From the settlement thus made the company appealed, under the law of the state, to the court of common pleas of one of her counties, specifying various objections to the settlement, and among others substantially the following:

That the greater portion of the bonds of the company having been issued upon loans made and payable out of the state, to nonresidents of Pennsylvania, citizens of other states, and being held by them, the act in question, in authorizing the tax upon the interest stipulated in the bonds, so far as it applied to the bonds thus issued and held, impaired the obligation of the contracts between the bondholders and the company, and is therefore repugnant to the Constitution of the United States and void.

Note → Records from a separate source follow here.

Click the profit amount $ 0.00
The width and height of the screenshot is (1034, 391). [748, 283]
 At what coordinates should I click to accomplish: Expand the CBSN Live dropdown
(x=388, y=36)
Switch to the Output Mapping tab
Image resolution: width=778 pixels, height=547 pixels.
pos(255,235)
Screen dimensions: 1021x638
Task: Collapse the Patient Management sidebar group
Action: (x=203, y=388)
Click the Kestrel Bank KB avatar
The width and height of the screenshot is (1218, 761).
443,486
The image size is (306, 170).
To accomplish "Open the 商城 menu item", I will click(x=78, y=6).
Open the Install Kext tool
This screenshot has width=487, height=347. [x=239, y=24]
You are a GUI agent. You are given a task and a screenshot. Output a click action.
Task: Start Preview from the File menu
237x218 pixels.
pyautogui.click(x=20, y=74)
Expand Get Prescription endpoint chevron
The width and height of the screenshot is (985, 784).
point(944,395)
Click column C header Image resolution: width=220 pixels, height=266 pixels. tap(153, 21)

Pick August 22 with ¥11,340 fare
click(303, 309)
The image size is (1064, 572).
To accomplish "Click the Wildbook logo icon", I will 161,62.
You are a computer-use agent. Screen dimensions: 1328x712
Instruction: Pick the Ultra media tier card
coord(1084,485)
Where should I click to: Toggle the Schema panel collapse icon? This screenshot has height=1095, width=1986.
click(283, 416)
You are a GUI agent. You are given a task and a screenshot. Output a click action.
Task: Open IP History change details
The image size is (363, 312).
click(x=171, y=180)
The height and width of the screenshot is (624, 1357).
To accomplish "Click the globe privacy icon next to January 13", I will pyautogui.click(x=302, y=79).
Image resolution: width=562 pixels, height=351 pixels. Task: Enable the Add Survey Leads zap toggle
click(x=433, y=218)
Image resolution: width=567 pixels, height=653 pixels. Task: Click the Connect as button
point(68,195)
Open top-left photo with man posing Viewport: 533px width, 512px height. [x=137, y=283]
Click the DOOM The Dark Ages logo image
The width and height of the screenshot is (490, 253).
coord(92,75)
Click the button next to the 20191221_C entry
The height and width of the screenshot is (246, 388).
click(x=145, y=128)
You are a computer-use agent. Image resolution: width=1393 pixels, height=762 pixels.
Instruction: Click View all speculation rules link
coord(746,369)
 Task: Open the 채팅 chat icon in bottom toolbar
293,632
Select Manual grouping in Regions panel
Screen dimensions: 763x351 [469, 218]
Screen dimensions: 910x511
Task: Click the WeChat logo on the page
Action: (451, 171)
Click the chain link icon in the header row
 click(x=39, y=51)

The contest in the Court of Common Pleas took the form of a regular judicial proceeding, a declaration having been filed by the attorney general on behalf of the state against the company as for a debt and the company having joined issue by a plea of non-assumpsit and payment. The common pleas sustained the validity of the alleged tax against the objections of the company, and verdict and judgment passed in favor of the state. On error to the supreme court of the state, the judgment was affirmed, and the case is brought here for review under the second section of the amendatory Judiciary Act of 1867.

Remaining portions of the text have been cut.